SHORT PROBLEM:
Count the lines of the material below that contain the string "height", treating uppercase and lowercase as different, and reply with only the number.

Rows showing where targets appear
######
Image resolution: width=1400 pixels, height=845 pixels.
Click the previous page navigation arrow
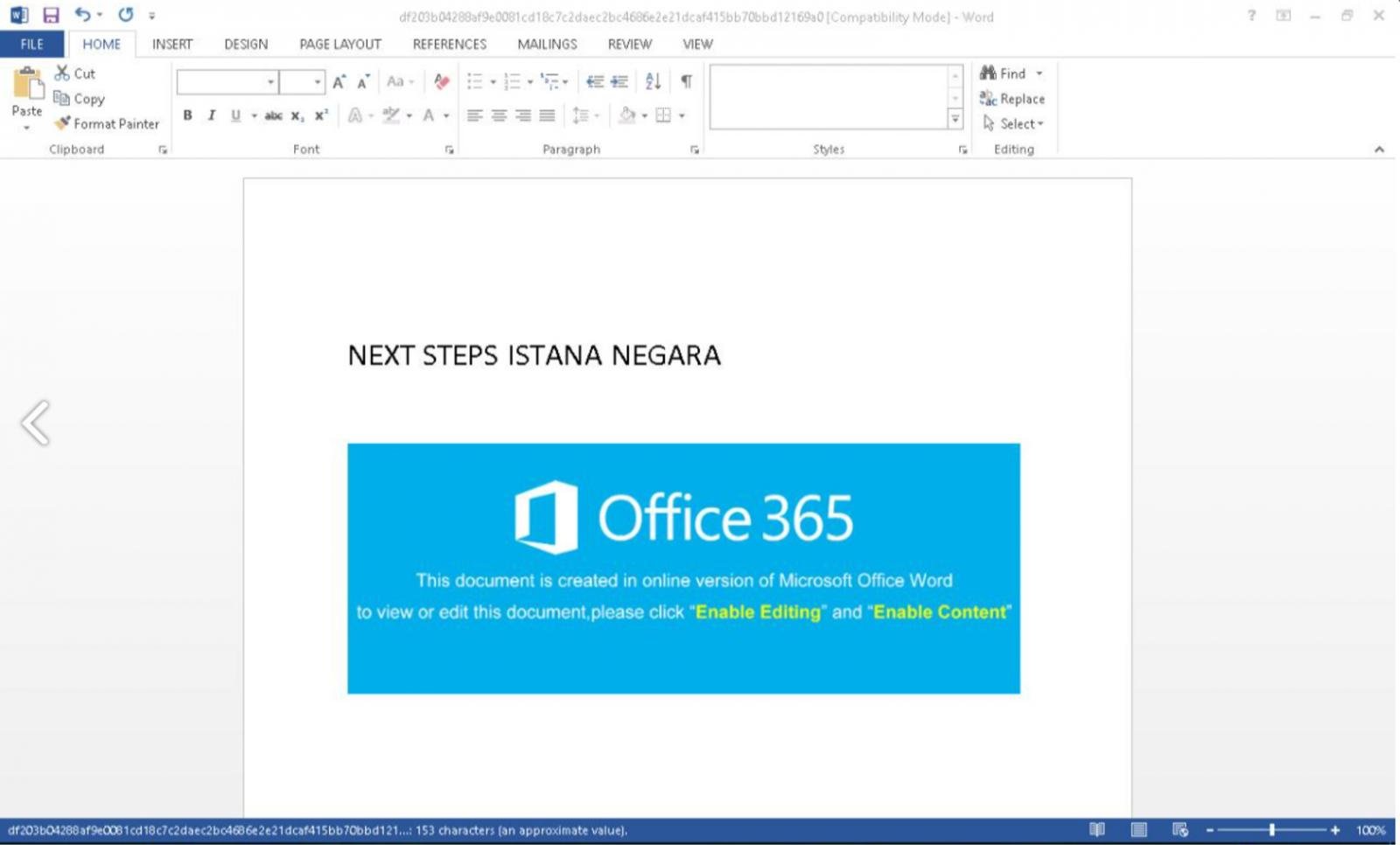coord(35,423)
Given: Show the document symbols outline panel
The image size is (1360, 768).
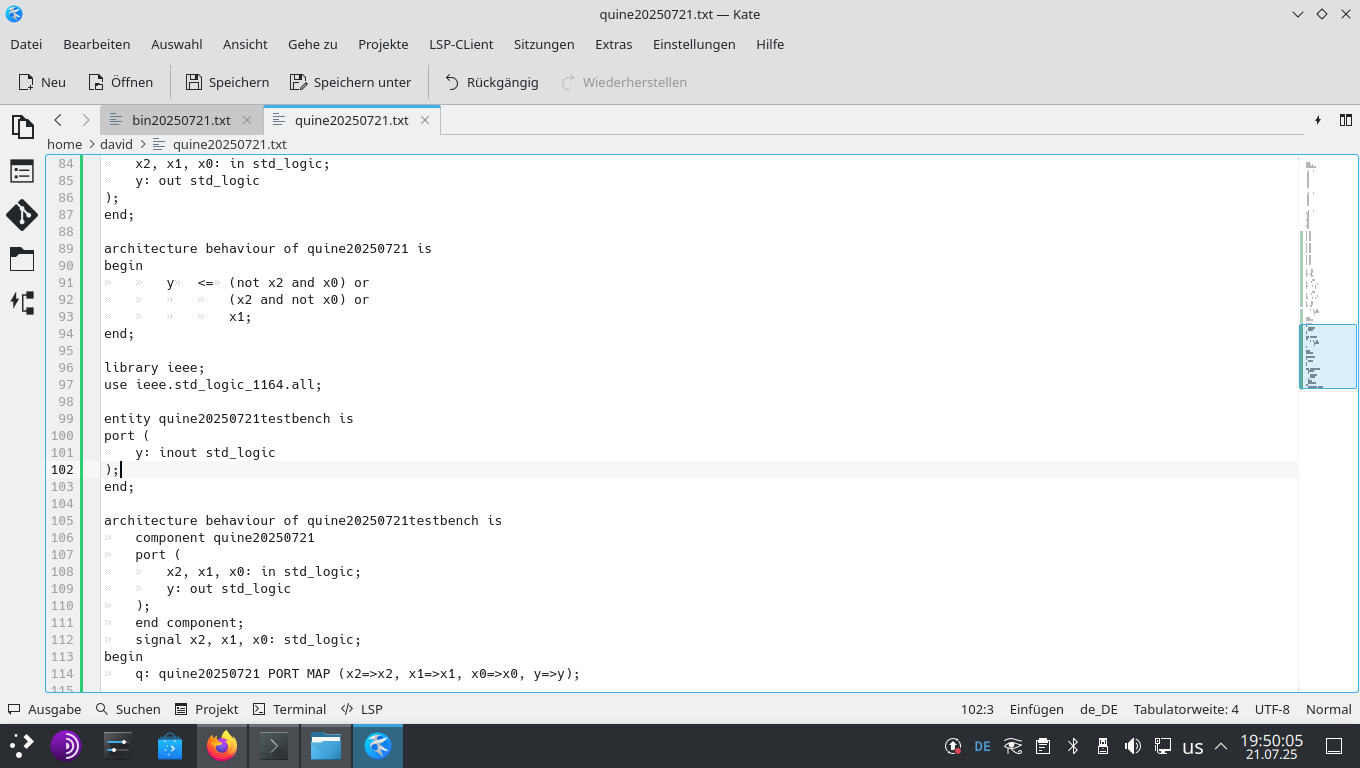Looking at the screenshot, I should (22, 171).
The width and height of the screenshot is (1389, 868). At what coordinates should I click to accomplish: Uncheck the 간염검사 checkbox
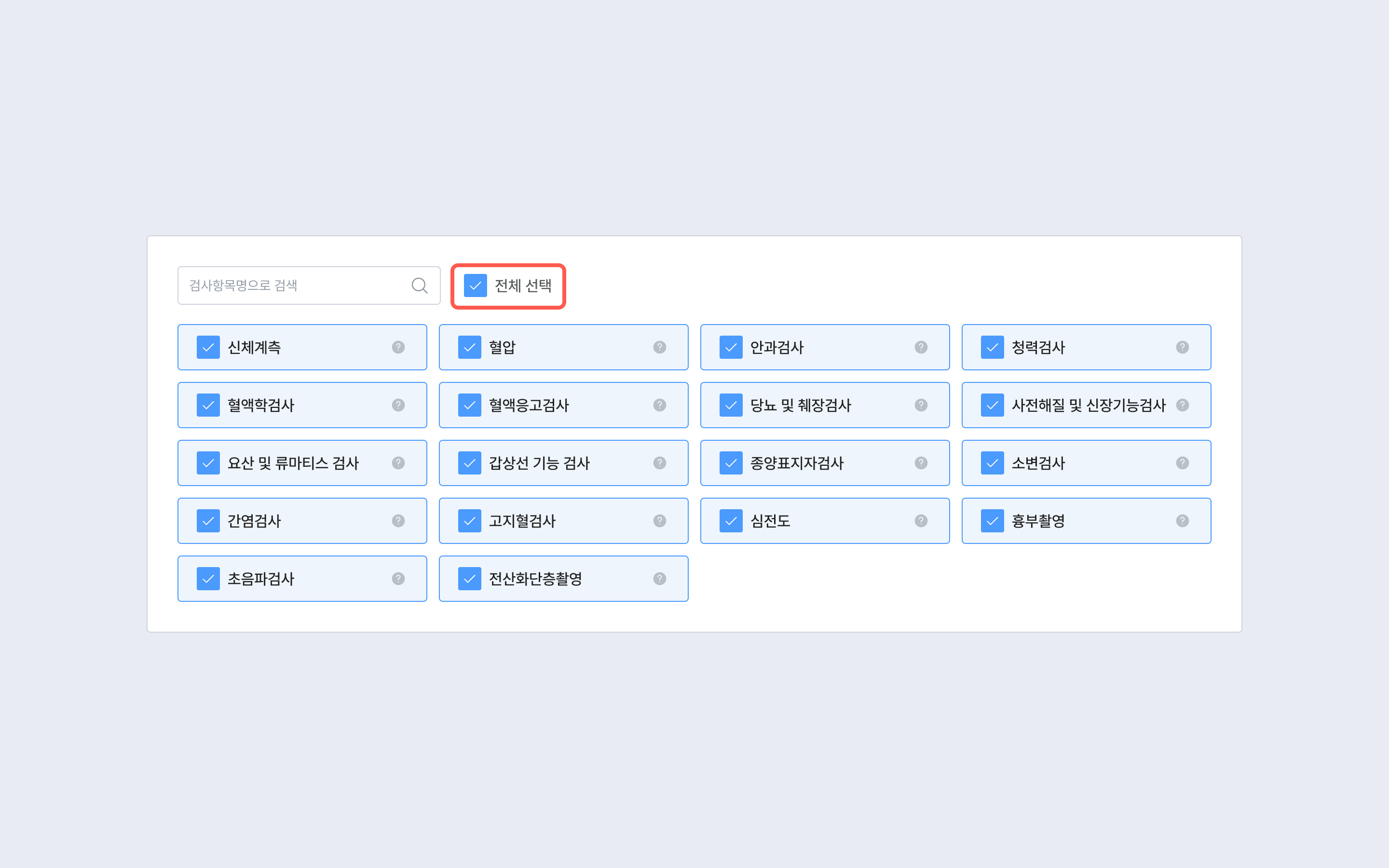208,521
######
SOLUTION FOR THIS PROBLEM:
2